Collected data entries
********************

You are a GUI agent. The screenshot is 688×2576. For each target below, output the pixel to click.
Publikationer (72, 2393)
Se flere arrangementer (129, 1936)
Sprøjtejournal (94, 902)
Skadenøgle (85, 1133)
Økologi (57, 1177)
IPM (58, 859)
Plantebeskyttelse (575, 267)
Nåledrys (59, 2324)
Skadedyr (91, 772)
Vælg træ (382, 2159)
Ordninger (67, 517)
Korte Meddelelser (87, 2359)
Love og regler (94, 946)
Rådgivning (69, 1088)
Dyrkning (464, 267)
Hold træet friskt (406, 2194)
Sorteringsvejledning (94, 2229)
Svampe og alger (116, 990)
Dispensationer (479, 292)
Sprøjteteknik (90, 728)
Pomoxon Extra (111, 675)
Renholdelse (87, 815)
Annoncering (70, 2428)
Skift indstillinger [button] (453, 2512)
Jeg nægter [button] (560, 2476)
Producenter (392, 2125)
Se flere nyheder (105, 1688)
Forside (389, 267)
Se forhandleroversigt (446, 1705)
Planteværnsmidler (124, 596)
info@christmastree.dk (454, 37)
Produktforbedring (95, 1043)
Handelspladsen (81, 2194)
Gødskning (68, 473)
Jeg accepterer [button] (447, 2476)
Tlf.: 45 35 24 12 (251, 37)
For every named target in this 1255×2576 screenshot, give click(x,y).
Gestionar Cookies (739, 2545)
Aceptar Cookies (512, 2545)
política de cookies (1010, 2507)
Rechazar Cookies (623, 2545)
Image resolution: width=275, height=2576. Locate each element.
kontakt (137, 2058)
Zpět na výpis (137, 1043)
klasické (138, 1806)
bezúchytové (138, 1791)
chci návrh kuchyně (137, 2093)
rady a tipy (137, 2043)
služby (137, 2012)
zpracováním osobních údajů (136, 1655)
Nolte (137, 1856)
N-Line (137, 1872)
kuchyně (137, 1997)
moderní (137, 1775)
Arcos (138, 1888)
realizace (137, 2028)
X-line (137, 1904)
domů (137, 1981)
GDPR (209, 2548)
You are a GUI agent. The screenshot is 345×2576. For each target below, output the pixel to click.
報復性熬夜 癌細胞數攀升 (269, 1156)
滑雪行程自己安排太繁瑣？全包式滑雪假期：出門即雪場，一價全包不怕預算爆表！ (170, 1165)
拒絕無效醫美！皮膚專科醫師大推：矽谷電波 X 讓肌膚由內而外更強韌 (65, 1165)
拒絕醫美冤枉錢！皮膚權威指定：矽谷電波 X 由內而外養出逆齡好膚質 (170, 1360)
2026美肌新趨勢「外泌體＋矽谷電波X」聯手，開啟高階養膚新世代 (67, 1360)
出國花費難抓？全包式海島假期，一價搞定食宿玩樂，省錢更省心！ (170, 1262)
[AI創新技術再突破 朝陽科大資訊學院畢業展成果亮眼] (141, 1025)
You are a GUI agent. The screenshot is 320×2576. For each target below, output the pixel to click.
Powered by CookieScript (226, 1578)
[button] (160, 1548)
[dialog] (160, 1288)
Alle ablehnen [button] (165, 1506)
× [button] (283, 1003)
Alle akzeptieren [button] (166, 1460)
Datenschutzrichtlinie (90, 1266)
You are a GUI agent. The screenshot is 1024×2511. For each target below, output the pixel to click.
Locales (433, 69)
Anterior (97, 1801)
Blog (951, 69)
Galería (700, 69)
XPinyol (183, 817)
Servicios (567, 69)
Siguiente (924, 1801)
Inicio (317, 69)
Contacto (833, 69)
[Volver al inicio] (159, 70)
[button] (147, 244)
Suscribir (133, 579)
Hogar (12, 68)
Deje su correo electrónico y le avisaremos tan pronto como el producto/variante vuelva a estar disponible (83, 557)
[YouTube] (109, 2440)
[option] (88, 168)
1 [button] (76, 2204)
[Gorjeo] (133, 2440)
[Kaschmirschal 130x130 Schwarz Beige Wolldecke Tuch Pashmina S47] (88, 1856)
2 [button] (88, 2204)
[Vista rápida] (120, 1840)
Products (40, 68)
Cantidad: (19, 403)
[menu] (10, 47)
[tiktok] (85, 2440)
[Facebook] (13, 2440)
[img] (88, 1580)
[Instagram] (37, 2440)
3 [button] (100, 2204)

********************

= EXERCISE BRIEF =
Find the lines above that include the string "button" and copy them.

= RESPONSE AREA =
Skift indstillinger [button] (453, 2512)
Jeg nægter [button] (560, 2476)
Jeg accepterer [button] (447, 2476)
[button] (160, 1548)
Alle ablehnen [button] (165, 1506)
× [button] (283, 1003)
Alle akzeptieren [button] (166, 1460)
[button] (147, 244)
1 [button] (76, 2204)
2 [button] (88, 2204)
3 [button] (100, 2204)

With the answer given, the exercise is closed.